— Begin Extract to read —

1. I bank with NAB and have had no issues with them. I also opened my account online with them prior to arriving in Australia.

2. You can open an account online prior to your arrival in Australia. You provide your current physical address (does not need to be an Australian address), though NAB will only communicate with you via email prior to your arrival in Australia. Once you register for your account, they will send you an email 24 - 48 hours later with your bank details and the details of your personal bankers, who you will be required to contact prior to your arrival to set up a time to activate your account and verify your identity.

Do note that whilst you can transfer money into the account, you will not be able to withdraw any funds until you have physically presented yourself at the bank and they have confirmed your identity. This done, they will issue you with a EFPTOS card right there and then and your debit card will follow in the post a few days later or alternatively, you can collect it in branch.

You will also be required to change your address once you are in Australia.

Please note that you will only be able to open a basic account online though you can upgrade to another account when you are in the country. The basic account is free but you will have to pay a fee if you do not deposit a certain amount in your account every month should you choose to upgrade to for e.g. a gold account.


----------



## blaze_235 (Dec 11, 2010)

Thanks Jupiter1. What lead me to ask this questions is on the website of NAB it suggests that 1) You could open a Bank account 12 months in advance before coming to Australia, so my assumption was it is not possible to have a address in OZ before you come. I can provide my existing address in India though.
2) Also the address area has a *Your address before arriving in Australia.* section.
What am confused is how do I get my ATM card and other details .. do they send it to India?

Cheers


----------



## blaze_235 (Dec 11, 2010)

Thank Maz25. That pretty much answers one of my main concerns. Regarding the availability of Branches does NAB have a good foot print?

cheers
Blaze


----------



## Maz25 (Jul 6, 2008)

blaze_235 said:


> Thanks Jupiter1. What lead me to ask this questions is on the website of NAB it suggests that 1) You could open a Bank account 12 months in advance before coming to Australia, so my assumption was it is not possible to have a address in OZ before you come. I can provide my existing address in India though.
> 2) Also the address area has a *Your address before arriving in Australia.* section.
> What am confused is how do I get my ATM card and other details .. do they send it to India?

— End Extract to read —
— Begin Information provided —

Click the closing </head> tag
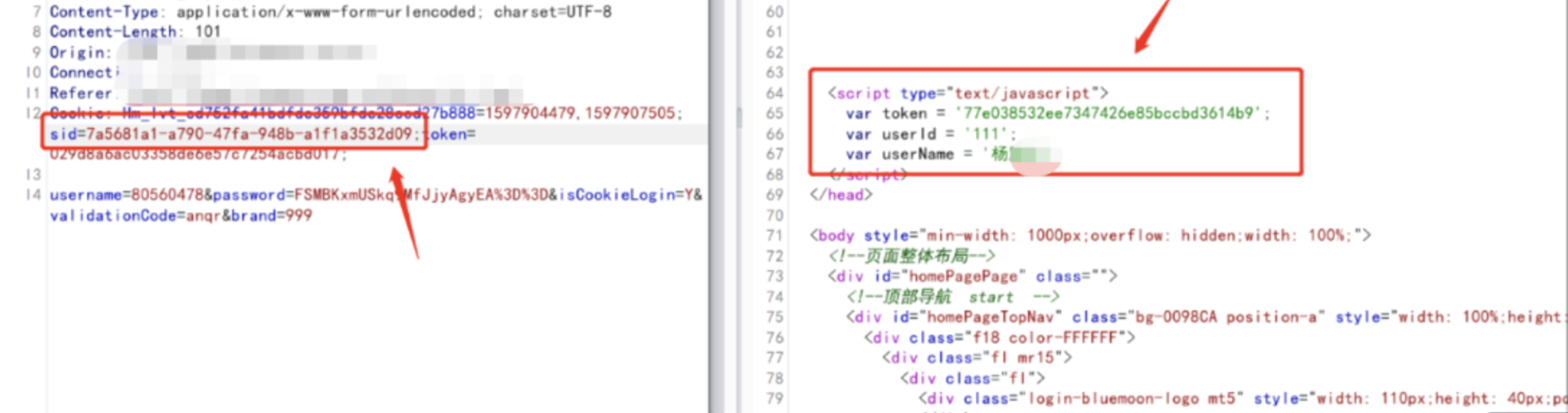This screenshot has width=1568, height=413. 841,195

— End Information provided —

In the forum thread about opening a NAB account before arriving in Australia, how soon after registration does NAB send the email with the bank details?

24 to 48 hours later.